— Не хотите ли вы сказать, что Бенсон был... Или что он все еще жив?
— Нет, он действительно мертв.— Я чувствовал себя, как девяностолетний старик, не просто старик, а старик, сильно покалеченный. Нельзя сказать, что сжимавшие голову тиски ослабили давление.— Он мертв, но они не избавились от тела. Может быть, не имели такой возможности. Может быть, должны были дождаться наступления темноты, чтобы избавиться от тела. Но они должны были избавиться от него, так как если бы мы его обнаружили, то поняли бы, что на борту корабля находится убийца. Возможно, они спрятали его в таком месте, где мы не додумались бы его искать, например, могли положить на крышу одной из кают, засунуть в вентиляционную систему или за скамейку на верхней палубе, словом, в любое место. И либо я оказался слишком близко от того места, где его спрятали, либо они не могли бросить его за борт, пока я стоял у поручня. Оглушив меня, они знали, что могут действовать спокойно.
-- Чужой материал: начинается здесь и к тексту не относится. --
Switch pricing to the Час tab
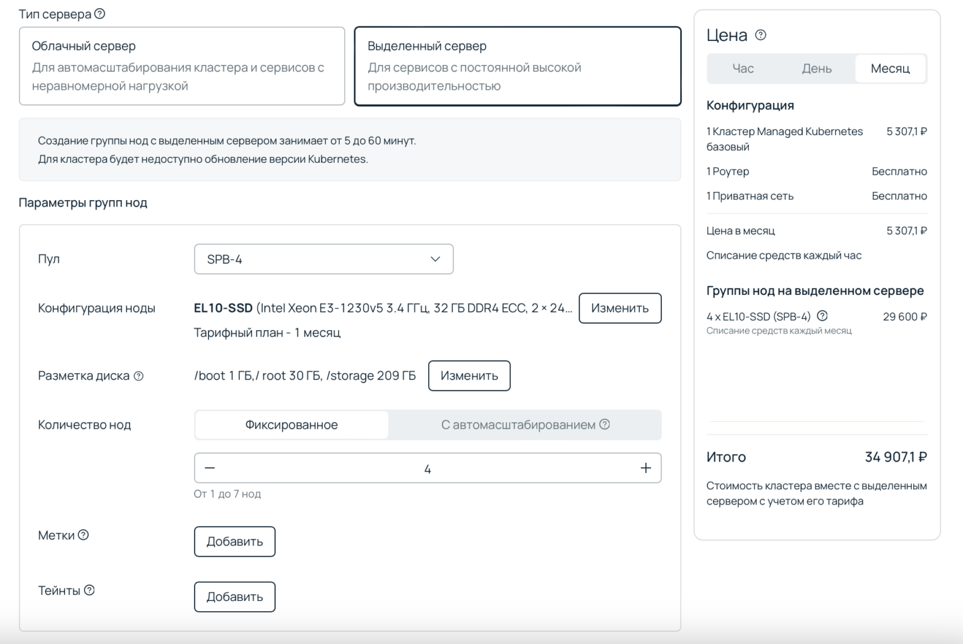 [743, 68]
При максимальной скорости корабля и большой волне, которую мы отбрасываем, никто не мог услышать, как его бросят в море, а безлунная ночь настолько темна, что никто ничего не мог и увидеть. Необходимо было лишь разобраться со мной, что они и сделали без особого труда,— с горечью закончил я.
Буллен покачал головой.
— Вы ничего не слышали? Ни шагов, ни свиста мешка в воздухе перед ударом?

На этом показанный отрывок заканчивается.